楓が心配そうな顔であたしの顔を見つめている…




「大丈夫…。…そして、わたしは…命を落としかけました…そして、人、特に女子に対して恐怖症になってしまったわたしは高校に行くのを悩みました…その時、兄からこの学園に来ることを勧められました。この学園にいる桜川先生は私の兄です。兄がその時、男装して入学することを提案してくれました。そうすれば、女の子と関わることが少なくなると…これがわたしが男装していた理由です…」



「……」




クラスの誰も何も言わなかった…




「上木、お前は?」




そう言ったのは…先生だった。



楓は、ウイッグを外した…



みんなは驚いた顔をしている…




「俺は、初めは単なる好奇心だったんです。前の学校がつまらなくて…それで女装して転校したら面白いだろうって…でも、優紀が男装していることを知り、そして理由も知りました。そしたら、自分がこんな事してるのが恥ずかしくなった。だから、早くにみんなに話そうとも思ったけど…俺の事を話して、もし優紀のことまでバレたらって考えたら言えなくなって今日までみんなを騙すことになってしまいました。本当にすいませんでした…」




クラスのみんなは複雑そうな顔をしていた…




「俺から一言いい?」




智だ…




「俺は、途中で優紀が女だってことを知った。
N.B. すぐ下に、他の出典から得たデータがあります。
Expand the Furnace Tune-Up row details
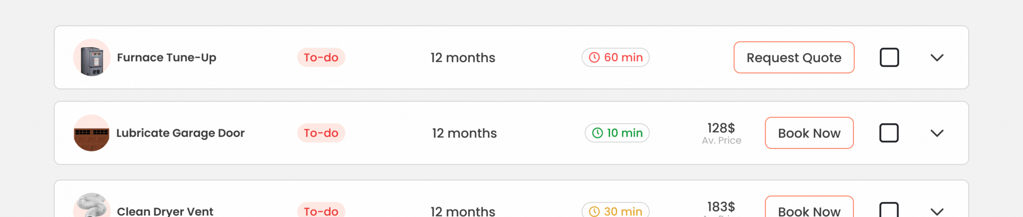Image resolution: width=1023 pixels, height=217 pixels. [937, 58]
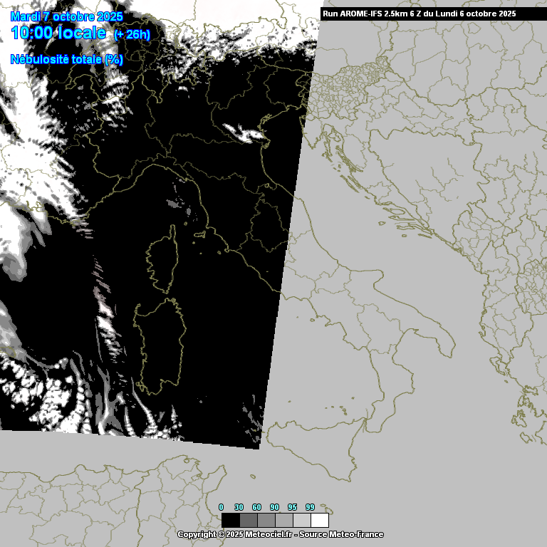Click the island of Sardinia on map
The width and height of the screenshot is (547, 547).
(x=162, y=344)
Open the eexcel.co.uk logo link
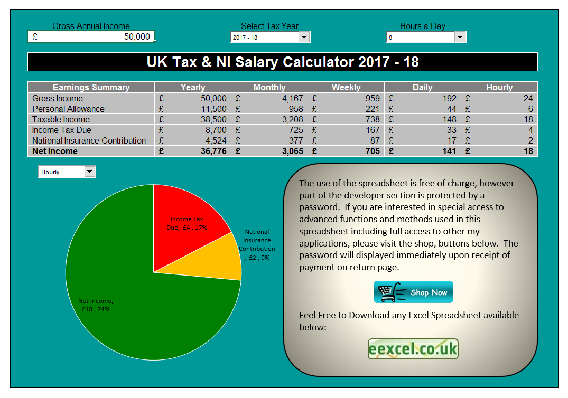 413,349
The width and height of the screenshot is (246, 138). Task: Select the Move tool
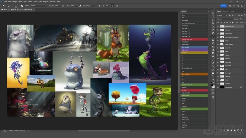pyautogui.click(x=213, y=13)
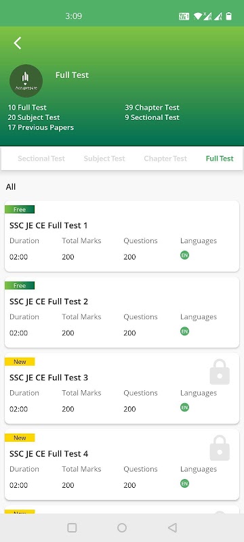Viewport: 244px width, 542px height.
Task: Switch to the Chapter Test tab
Action: click(x=165, y=159)
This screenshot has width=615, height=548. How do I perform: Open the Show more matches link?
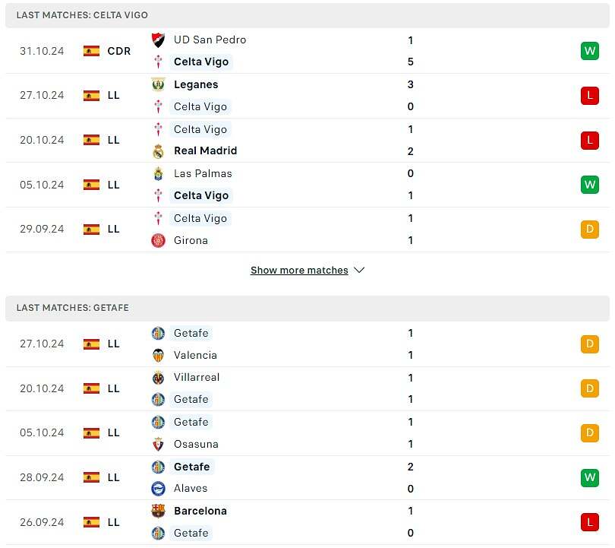(299, 271)
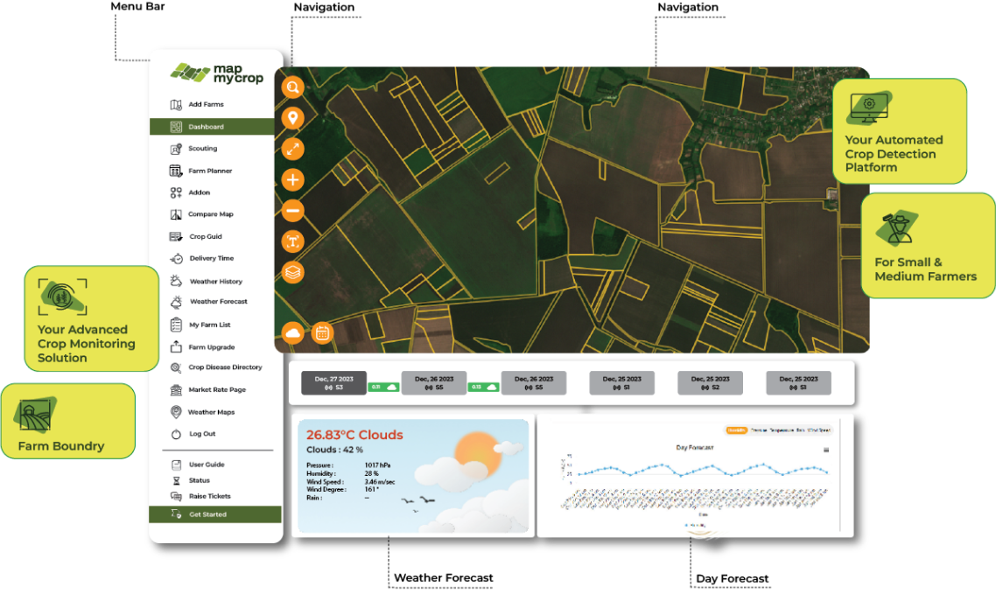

初めは裏切られたってか…騙されてた事に正直腹が立ったこともあった…けど、みんな優紀の気持ちを考えてやってくれ!いくら男装してたからって言っても、結局はこの学校にも女子はいる…優紀は男装したけど、でも逃げないで1人で戦ってたんだ…そして、それを支えたのは楓だ。楓が来てからの優紀はみんなが知っての通り変わってったろ?」



「まぁ、確かに…入学当初よりは話しやすくなったし…明るくなったよな?」



「俺からもいいかな?」




今度は、蓮だ…




「俺は優紀とずっと幼馴染をやってる…中学の時のいじめには俺にも原因はあるから、優紀を追ってこの学校に来た。でも、すでに、優紀は昔を取り戻し始めてた…楓のおかげだ。確かに、騙されたって感じはするだろうけど2人を責めないでやってくれ…」



「智、蓮…ありがとう…」




心の底から嬉しかった…



あたしはいい友達に巡り合えた…




「ねぇ…どうして話そうと思ったの!?もう卒業だし…別に言わなくてもよかったんじゃない!?」




確かにそうだ…



でも…




「男装してた以上ずっと隠し通すつもりだったよ…卒業したらみんなとも関わらないつもりだったから極力、人と付き合うのを避けてきた…けど、あたしは…このクラスが…みんなのことが好きになったから…嘘ついたままなんて嫌だった…」



「俺もだよ!このクラスの奴らはすっげぇいい奴ばっかだ…だから、2人で相談して決めたんだ…」



「………」




口を開いたのは智だった…




「みんな、今の2人の気持ちは嘘じゃないってわかるよな!?俺らずっとこのクラスで見てきたじゃん…性別は偽ってたかもだけど、その他は何も嘘ついてないんだよ!だから、許してやってほしい…」



「智…」



「俺…許すよ…2人とも大好きだし…」



「私も…」



「俺も…」




えっ!?



1人の子に続きクラスのみんなが…




「み…んな…あり…がとう…」




あたしはとうとう泣き出してしまった。



悲しいんじゃない…嬉しいの…



許してもらえるなんて思ってなかったから…




「副会長―泣かないで!!」



「そうだよー!!」




みんなから優しい声がかけられる…




「あたし…このクラスで…よかった…みんな…大好き!!」



「優紀、よかったな…」




頭をなでながらそう言った楓も…



泣いてるじゃん…




「楓、泣いてる…」



「うっそ!?…あっ、ほんとだ…」



「楓ちゃんまで泣くなよー!!てか、ちゃん付けじゃダメかー!」




そう言うとクラスに笑いが起きた。



あたしと、楓の気持ちはみんなに伝わったみたい…



これで心残りなく卒業が出来る…



みんな…本当に…ありがとう…




「わたしたちの話は以上です…」




こうして、長い高校3年間は終わった…



楓と出会い。



大きく変わった人生…



あたしはこれからも楓と共に同じ道を歩んでいく…そう決めた瞬間だった。



[完]


以上で『クローバー』完結です。

最後、時間が一気に飛んでしまいましたが私の力不足です。

今後もちょっとずつ『クローバー』でのショートストーリーなど書けたらいいなと思っています。


最後まで読んでくださったみなさま本当にありがとうございました。